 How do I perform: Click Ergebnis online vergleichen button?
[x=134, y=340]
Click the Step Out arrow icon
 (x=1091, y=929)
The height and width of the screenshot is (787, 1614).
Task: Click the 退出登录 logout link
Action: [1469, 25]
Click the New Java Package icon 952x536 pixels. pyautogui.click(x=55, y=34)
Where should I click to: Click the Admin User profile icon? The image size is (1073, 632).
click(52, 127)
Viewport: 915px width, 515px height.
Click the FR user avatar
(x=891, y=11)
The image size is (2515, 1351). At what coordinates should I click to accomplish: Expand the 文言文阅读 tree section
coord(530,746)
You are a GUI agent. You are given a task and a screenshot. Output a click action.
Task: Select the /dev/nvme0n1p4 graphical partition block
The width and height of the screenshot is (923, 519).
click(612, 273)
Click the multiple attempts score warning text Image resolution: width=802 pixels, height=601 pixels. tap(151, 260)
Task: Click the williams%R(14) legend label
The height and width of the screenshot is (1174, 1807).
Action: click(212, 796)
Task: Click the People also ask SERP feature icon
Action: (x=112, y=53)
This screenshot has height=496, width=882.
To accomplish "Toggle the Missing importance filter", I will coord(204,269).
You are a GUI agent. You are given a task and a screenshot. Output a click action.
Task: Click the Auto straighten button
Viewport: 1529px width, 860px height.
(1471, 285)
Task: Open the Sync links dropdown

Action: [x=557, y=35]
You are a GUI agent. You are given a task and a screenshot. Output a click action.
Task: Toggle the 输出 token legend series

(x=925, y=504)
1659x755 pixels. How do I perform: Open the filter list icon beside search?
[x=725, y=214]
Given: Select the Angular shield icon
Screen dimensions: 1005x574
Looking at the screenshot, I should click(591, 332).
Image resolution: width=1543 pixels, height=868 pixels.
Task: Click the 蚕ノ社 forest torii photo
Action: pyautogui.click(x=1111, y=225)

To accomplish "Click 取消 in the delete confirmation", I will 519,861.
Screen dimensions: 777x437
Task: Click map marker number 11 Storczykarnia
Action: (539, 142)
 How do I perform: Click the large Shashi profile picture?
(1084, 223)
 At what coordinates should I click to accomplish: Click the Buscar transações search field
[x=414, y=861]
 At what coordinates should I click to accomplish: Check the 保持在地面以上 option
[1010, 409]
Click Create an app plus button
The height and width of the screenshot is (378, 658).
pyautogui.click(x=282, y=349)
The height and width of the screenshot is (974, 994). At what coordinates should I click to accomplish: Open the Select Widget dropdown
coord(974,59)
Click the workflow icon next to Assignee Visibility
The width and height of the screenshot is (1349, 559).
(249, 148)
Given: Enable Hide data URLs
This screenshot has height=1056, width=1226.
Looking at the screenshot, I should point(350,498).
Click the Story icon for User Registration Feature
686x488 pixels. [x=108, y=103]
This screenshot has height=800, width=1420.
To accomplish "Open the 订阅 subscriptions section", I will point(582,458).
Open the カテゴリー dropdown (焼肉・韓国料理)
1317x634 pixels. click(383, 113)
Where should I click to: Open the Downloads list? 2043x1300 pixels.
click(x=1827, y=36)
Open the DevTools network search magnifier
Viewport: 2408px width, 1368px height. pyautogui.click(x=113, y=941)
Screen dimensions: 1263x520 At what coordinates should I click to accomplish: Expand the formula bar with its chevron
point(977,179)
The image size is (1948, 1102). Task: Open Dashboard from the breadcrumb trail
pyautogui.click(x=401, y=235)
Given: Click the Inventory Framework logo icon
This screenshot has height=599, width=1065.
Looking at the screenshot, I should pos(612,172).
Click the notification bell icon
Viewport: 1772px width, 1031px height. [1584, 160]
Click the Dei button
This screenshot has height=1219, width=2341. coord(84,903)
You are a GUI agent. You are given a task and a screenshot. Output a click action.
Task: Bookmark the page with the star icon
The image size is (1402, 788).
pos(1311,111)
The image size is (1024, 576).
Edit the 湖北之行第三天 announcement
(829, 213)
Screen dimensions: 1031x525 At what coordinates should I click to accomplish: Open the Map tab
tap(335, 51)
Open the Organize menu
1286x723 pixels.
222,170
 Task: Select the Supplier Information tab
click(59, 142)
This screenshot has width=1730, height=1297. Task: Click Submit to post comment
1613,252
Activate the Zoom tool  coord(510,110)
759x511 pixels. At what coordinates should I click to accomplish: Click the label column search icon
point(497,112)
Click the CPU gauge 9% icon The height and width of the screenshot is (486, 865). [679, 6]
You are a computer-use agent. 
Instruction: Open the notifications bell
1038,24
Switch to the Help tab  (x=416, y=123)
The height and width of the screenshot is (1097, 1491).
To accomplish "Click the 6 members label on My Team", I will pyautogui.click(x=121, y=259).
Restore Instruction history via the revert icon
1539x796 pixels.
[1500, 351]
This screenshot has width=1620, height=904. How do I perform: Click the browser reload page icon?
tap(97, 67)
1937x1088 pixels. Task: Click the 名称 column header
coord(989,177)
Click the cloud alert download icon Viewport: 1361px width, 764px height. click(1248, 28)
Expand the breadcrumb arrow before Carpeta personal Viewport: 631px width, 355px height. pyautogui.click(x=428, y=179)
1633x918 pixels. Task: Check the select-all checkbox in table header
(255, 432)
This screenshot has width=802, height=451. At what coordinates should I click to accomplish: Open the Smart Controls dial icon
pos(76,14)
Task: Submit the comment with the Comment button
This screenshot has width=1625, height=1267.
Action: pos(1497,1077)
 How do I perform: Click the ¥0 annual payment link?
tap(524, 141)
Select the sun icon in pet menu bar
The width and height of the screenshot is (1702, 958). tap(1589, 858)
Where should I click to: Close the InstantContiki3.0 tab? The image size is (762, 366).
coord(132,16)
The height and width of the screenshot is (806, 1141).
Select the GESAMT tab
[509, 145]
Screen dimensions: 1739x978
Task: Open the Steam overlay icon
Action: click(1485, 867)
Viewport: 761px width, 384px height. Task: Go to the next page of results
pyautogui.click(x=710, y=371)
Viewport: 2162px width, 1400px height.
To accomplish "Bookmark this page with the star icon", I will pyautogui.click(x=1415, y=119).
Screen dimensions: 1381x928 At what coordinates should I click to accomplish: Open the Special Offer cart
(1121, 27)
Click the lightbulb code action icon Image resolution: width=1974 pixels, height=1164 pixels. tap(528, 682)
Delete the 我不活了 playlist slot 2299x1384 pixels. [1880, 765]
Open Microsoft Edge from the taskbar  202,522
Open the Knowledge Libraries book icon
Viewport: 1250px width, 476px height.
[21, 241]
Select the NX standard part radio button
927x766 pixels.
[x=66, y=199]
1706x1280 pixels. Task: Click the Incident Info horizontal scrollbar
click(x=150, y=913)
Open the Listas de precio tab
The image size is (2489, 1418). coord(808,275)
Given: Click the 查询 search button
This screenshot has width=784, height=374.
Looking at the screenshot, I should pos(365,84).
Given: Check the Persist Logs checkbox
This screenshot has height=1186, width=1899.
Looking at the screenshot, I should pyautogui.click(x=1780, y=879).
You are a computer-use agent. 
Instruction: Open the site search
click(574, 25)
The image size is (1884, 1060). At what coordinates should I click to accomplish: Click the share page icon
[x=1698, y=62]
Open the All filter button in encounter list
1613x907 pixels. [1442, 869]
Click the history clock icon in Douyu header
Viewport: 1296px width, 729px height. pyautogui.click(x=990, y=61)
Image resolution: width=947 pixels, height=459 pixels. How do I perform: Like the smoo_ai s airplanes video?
· · · · ·
Which of the lines in the listing above include "Bookmark"? Report each of them.

[Answer to the exercise]
Task: Bookmark the page with the star icon
To accomplish "Bookmark this page with the star icon", I will pyautogui.click(x=1415, y=119).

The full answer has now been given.